** begin **

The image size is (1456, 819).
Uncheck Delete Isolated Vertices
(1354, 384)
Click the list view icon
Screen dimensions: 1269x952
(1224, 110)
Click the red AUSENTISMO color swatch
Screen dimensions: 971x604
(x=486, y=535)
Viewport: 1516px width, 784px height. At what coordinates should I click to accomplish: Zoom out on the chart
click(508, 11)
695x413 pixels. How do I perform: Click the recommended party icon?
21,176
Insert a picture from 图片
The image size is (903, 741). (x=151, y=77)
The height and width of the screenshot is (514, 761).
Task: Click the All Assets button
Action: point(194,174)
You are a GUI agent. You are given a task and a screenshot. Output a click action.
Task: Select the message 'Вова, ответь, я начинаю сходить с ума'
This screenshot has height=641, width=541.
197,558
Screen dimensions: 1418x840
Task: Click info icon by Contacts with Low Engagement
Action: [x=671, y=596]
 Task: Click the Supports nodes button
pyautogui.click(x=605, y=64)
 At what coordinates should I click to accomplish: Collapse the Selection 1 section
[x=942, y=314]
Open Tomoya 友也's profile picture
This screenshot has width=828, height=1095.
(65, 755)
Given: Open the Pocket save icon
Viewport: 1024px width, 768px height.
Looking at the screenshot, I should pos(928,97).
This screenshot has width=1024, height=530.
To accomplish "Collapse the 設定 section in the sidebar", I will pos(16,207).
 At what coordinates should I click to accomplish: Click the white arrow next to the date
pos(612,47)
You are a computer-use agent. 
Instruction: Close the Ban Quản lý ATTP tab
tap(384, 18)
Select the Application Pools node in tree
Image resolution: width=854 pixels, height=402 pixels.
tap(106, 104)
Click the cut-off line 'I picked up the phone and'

** end **

— AIM —
Can you extract the lines above verbatim, from the line with "Click the red AUSENTISMO color swatch" through the line with "I will pos(16,207).", including both of those lines?

— EXERCISE RESULT —
Click the red AUSENTISMO color swatch
Screen dimensions: 971x604
(x=486, y=535)
Viewport: 1516px width, 784px height. At what coordinates should I click to accomplish: Zoom out on the chart
click(508, 11)
695x413 pixels. How do I perform: Click the recommended party icon?
21,176
Insert a picture from 图片
The image size is (903, 741). (x=151, y=77)
The height and width of the screenshot is (514, 761).
Task: Click the All Assets button
Action: point(194,174)
You are a GUI agent. You are given a task and a screenshot. Output a click action.
Task: Select the message 'Вова, ответь, я начинаю сходить с ума'
This screenshot has height=641, width=541.
197,558
Screen dimensions: 1418x840
Task: Click info icon by Contacts with Low Engagement
Action: [x=671, y=596]
 Task: Click the Supports nodes button
pyautogui.click(x=605, y=64)
 At what coordinates should I click to accomplish: Collapse the Selection 1 section
[x=942, y=314]
Open Tomoya 友也's profile picture
This screenshot has width=828, height=1095.
(65, 755)
Given: Open the Pocket save icon
Viewport: 1024px width, 768px height.
Looking at the screenshot, I should pos(928,97).
This screenshot has width=1024, height=530.
To accomplish "Collapse the 設定 section in the sidebar", I will pos(16,207).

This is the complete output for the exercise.